Le meurtre atroce d’un Français à quelques kilomètres de la petite ville de Kiruna, dans le Nord de la Suède, provoque la collaboration entre le bureau du procureur local et la police française. Et attention : quand je dis atroce, c’est vraiment atroce.
C’est aussi atrocement grossier : Jour polaire/Midnattssol est de toute évidence en train de jouer la carte du choc dans sa scène d’ouverture afin de retenir l’attention de ses spectateurs ; ça marche, bien-sûr que ça marche. Mais ça n’est ni subtil ni très intéressant. Les créateurs Måns Mårlind et Björn Stein, forts du succès de Bron/Broen, recyclent ici une recette qui a fait ses preuves à des fins qui paraissent quasiment alimentaires. Jour polaire/Midnattssol n’a pas grand mérite à ne pas être un ratage complet : elle a de qui tenir. Cela ne signifie pas qu’elle soit réussie pour autant.

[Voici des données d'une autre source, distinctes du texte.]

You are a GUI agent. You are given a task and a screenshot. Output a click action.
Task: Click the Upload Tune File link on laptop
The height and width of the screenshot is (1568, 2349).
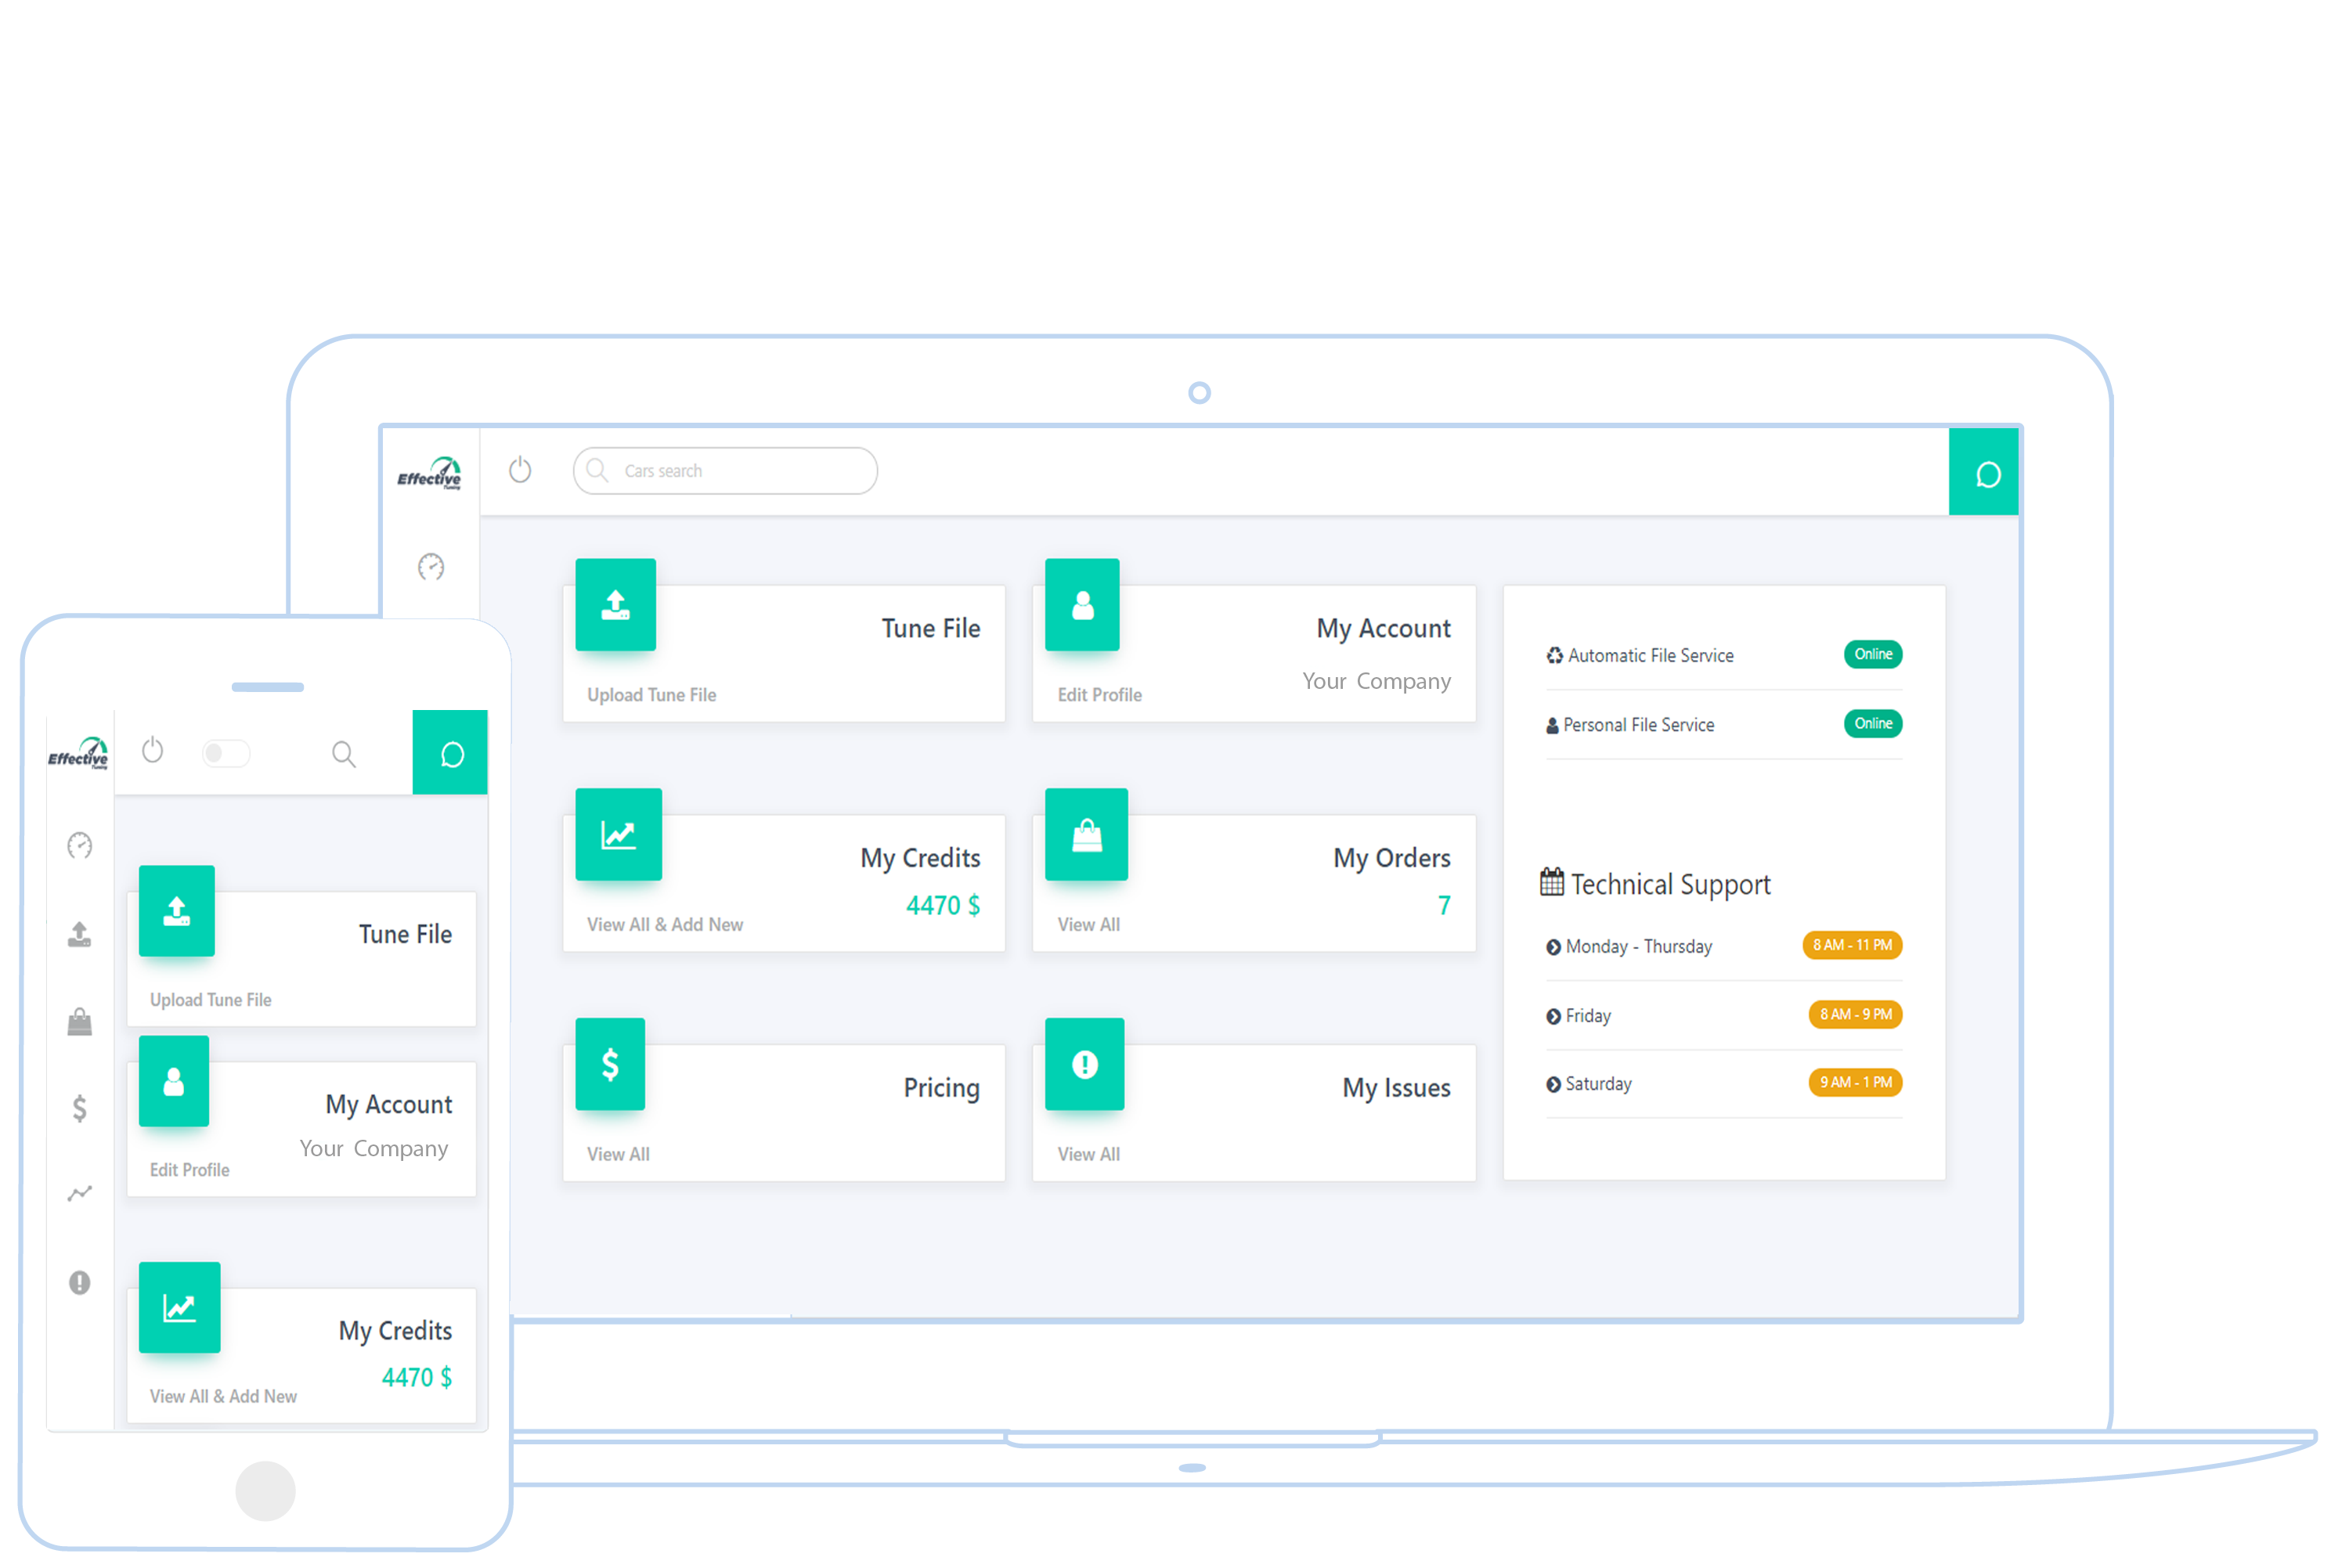click(652, 695)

A la réflexion… « ni subtil, ni très intéressant » pourrait être un excellent résumé en 5 mots du démarrage de la série. Il n’y a pas un cheveu qui dépasse dans Jour polaire/Midnattssol, tout est imaginé pour être utile. Cela signifie que l’émotion est en grande partie absente (et c’est plus Leila Bekhti et son interprétation à vif qui accomplit ce miracle), et qu’il n’y a aucune réflexion, aucun fond. L’épisode introductif est vraiment là pour ne nous donner que le strict nécessaire, certes avec une réalisation propre et dans des décors fabuleux, ce qui n’est pas détestable, mais sans jamais fournir le moindre effort pour se distinguer. En pleine vague scandinave, Jour polaire/Midnattssol s’avère être une production comme tant d’autres : regardable mais générique, bien conçue mais redondante, et thématiquement pauvre. Il faut d’ailleurs attendre le second épisode (également projeté hier) pour que des particularités culturelles viennent démontrer pourquoi situer l’intrigue à Kiruna (et alentours) n’était pas le fruit d’un lancer de fléchettes sur une carte.
Mårlind et Stein expliquaient hier en fin de séance qu’il s’agissait d’une série sur l’origine et l’identité ; mais s’il est vrai que dans les deux épisodes projetés, une poignée de lignes de dialogues ont effectivement abordé le sujet, on ne peut franchement pas dire que la réflexion soit poussée. Ou qu’il y ait une quelconque réflexion à vrai dire. Service minimum.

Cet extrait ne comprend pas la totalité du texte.